Keine Haft wegen illegaler Einreise bei Asylantragstellung. Bereits bei Antragstellung in Kombination mit der Weiterleitung des Schutzersuchens am Tag der Vorführung vor dem Abschiebungshaftrichter war kein Raum mehr für eine Haftanordnung und damit kein begründeter Anlass für die Stellung eines Haftantrags.

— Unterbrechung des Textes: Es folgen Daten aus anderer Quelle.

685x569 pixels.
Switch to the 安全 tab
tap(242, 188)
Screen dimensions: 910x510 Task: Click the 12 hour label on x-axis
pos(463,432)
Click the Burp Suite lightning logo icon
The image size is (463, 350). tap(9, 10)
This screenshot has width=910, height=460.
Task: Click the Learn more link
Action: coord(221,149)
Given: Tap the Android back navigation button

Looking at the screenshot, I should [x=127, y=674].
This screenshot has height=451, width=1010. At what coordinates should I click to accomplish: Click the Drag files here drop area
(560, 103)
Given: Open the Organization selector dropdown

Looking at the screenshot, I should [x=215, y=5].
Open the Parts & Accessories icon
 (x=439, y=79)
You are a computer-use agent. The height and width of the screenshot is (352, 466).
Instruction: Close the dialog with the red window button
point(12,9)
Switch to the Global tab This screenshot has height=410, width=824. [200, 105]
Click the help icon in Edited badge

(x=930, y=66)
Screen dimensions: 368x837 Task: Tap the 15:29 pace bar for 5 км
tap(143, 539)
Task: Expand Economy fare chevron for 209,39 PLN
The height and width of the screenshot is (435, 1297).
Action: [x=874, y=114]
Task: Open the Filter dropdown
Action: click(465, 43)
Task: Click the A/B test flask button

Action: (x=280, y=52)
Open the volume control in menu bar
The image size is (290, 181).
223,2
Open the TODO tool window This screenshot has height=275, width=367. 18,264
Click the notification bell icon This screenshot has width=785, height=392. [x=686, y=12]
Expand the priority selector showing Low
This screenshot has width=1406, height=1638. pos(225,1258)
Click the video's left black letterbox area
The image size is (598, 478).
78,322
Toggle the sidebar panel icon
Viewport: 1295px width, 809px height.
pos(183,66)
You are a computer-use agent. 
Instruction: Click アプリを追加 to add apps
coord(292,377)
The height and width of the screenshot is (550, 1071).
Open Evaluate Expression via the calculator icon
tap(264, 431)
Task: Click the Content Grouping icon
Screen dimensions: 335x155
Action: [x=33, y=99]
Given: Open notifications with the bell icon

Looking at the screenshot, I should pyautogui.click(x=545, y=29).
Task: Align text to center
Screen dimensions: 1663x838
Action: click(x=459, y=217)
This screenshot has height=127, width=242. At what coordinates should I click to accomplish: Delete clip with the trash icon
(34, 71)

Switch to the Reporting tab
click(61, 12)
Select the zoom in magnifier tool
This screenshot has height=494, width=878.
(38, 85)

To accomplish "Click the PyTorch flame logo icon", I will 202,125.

Schlagwörter: Abschiebungshaft, Kosten, Kostenentscheidung, sofortige weitere Beschwerde, notwendige Auslagen, Haftantrag, begründeter Anlass, illegale Einreise, Asylgesuch, Asylantrag, Weiterleitung, Bundesamt, Dublin II-VO, Dublinverfahren,
Normen: FGG § 20a Abs. 2; FEVG § 16; AufenthG § 62 Abs. 2 S. 1 Nr. 1; AufenthG § 57 Abs. 3; AsylVfG § 14 Abs. 3
Auszüge:

[...]

Die sofortige weitere Beschwerde des Betroffenen, mit der er sich gegen den Kostenausspruch im Beschluss des Landgerichts wendet, ist zulässig, denn es handelt sich hierbei um die Anfechtung einer isolierten Kostenentscheidung gemäß § 20 a Abs. 2 FGG, die sowohl hinsichtlich des Gerichtskostenausspruches als auch hinsichtlich der Kostentragungspflicht zwischen den Beteiligten zulässig ist (Keidel/Kuntze/Winkler-Zimmermann, FGG, 15. Aufl., § 20 a, Rdnr. 8).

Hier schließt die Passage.